- Born: Anthony Philip Parkes November 10, 1949 New York City, New York, U.S.
- Died: May 6, 2024 (aged 74) Billerica, Massachusetts
- Genres: American folk music
- Occupations: Folk dance caller and writer, musician
- Instrument: Piano
- Years active: 1964–2024

= Tony Parkes (caller) =

American choreographer and writer (1949–2024)

Tony Parkes (November 10, 1949 – May 6, 2024) was an American professional square dance, contra dance and folk dance caller and choreographer who was active in the region surrounding Boston, Massachusetts, in the United States.

He wrote the book Contra Dance Calling – A Basic Text in 1992 and updated it in 2010.

== Early life ==
Parkes was born in 1949 in New York City, and grew up in Greenwich Village, Manhattan. His father, Philip Parkes, was a department store advertising executive, working for Lord & Taylor in New York and later for Emporium-Capwell in San Francisco. His mother, Katherine Parkes, was a law librarian who worked for the Institute of Judicial Administration at the New York University School of Law, and later for the Alameda County Law Library in the San Francisco Bay Area.

== Calling career==
Parkes studied contra and square calling with several well-known callers, including Ralph Page. He began calling folk dances in 1964 and called dances in 35 states, Belgium, the Czech Republic, Denmark, Germany, England, and Canada.
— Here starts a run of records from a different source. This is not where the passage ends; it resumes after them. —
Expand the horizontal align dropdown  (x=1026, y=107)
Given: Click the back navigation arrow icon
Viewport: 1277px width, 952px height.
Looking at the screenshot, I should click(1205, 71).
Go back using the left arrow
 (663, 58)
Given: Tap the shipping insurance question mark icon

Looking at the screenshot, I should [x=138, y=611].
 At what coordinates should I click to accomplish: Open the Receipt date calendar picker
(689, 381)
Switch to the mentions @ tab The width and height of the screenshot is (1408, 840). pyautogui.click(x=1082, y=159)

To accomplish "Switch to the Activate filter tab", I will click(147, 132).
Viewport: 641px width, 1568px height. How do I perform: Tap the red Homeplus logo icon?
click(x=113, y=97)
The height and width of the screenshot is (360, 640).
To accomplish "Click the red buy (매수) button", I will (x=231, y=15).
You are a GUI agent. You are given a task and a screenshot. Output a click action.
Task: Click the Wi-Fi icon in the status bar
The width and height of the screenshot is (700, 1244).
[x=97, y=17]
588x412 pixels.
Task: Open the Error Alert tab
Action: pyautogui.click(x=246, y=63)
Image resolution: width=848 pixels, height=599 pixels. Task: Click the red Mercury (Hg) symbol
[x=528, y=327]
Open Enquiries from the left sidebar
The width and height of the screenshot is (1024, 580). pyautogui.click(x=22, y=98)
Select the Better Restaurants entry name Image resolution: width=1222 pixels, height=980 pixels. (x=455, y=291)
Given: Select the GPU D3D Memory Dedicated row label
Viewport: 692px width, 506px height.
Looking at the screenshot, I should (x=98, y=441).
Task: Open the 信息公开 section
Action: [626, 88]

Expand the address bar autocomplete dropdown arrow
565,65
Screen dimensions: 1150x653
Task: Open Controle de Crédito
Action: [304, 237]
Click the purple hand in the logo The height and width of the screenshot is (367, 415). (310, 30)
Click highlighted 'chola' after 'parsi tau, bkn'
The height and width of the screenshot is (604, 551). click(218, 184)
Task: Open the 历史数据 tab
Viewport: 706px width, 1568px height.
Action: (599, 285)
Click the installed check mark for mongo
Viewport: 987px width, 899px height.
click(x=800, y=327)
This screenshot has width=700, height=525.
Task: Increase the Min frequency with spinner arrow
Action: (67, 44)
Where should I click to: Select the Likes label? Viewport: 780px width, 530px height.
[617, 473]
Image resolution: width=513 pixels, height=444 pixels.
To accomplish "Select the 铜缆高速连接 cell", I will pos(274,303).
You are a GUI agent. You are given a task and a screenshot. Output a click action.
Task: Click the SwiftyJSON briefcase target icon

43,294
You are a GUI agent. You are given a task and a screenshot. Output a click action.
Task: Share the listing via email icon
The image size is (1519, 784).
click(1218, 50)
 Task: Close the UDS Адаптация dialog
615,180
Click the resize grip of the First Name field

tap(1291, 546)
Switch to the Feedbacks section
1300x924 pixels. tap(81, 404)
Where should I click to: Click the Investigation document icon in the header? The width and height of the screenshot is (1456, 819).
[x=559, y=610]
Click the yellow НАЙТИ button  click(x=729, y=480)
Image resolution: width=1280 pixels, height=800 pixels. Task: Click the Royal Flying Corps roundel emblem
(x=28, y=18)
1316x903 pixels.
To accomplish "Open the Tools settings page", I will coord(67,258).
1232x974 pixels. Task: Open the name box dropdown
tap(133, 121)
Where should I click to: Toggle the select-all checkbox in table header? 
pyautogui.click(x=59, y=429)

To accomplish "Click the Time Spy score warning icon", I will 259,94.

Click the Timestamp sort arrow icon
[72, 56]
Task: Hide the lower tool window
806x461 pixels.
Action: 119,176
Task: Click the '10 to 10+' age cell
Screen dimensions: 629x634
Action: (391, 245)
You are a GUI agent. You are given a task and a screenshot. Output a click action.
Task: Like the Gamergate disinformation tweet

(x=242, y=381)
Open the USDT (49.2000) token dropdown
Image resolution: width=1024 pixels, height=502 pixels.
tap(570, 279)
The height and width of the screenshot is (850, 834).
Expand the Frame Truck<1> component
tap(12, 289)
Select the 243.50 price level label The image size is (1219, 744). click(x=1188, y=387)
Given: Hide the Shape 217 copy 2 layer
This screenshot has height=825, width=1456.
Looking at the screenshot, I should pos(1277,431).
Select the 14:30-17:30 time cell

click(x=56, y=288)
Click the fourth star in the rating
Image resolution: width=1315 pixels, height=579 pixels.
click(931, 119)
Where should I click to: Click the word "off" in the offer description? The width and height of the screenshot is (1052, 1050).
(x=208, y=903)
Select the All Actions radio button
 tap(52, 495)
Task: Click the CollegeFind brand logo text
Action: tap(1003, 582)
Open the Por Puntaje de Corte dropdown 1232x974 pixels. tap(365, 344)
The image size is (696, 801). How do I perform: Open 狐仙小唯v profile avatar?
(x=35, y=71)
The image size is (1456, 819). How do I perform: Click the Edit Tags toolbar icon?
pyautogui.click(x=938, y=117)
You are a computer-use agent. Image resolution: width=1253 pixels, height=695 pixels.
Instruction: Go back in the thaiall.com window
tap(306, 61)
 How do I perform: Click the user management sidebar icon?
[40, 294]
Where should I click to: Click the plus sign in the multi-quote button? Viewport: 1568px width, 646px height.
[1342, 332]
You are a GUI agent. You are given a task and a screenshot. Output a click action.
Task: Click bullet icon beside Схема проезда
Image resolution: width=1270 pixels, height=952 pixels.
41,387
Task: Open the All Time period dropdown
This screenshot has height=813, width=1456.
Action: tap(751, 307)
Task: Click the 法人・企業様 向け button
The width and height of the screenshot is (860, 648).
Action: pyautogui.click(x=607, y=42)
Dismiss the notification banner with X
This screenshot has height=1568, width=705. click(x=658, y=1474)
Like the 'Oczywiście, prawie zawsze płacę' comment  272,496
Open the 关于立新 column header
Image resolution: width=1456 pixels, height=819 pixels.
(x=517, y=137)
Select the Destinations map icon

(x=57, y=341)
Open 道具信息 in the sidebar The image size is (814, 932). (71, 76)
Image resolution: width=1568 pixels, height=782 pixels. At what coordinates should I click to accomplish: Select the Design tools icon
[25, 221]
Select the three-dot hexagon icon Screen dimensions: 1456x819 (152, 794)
He wrote more than 90 dances, with many published in the compilations Shadrack's Delight and Son of Shadrack.

He also taught at dance events at well-known locations including Pinewoods Camp and the John C. Campbell Folk School and called at the New England Folk Festival every year from 1969 until 2023.

Parkes served on the boards of the Country Dance Society (Boston Centre), the New England Folk Festival Association, and the Folk Arts Center of New England. He co-founded the band Yankee Ingenuity.

== Personal life and death ==
In 1973, Parkes moved to the Boston area where he lived with his wife, Beth Parkes, in Billerica, Massachusetts. Beth Parkes is also a square and contra dance caller.

Parkes was a Jeopardy! champion during 1989.

Tony Parkes survived colon cancer in 2018, but was diagnosed with a brain tumor in November 2023. He died on May 6, 2024.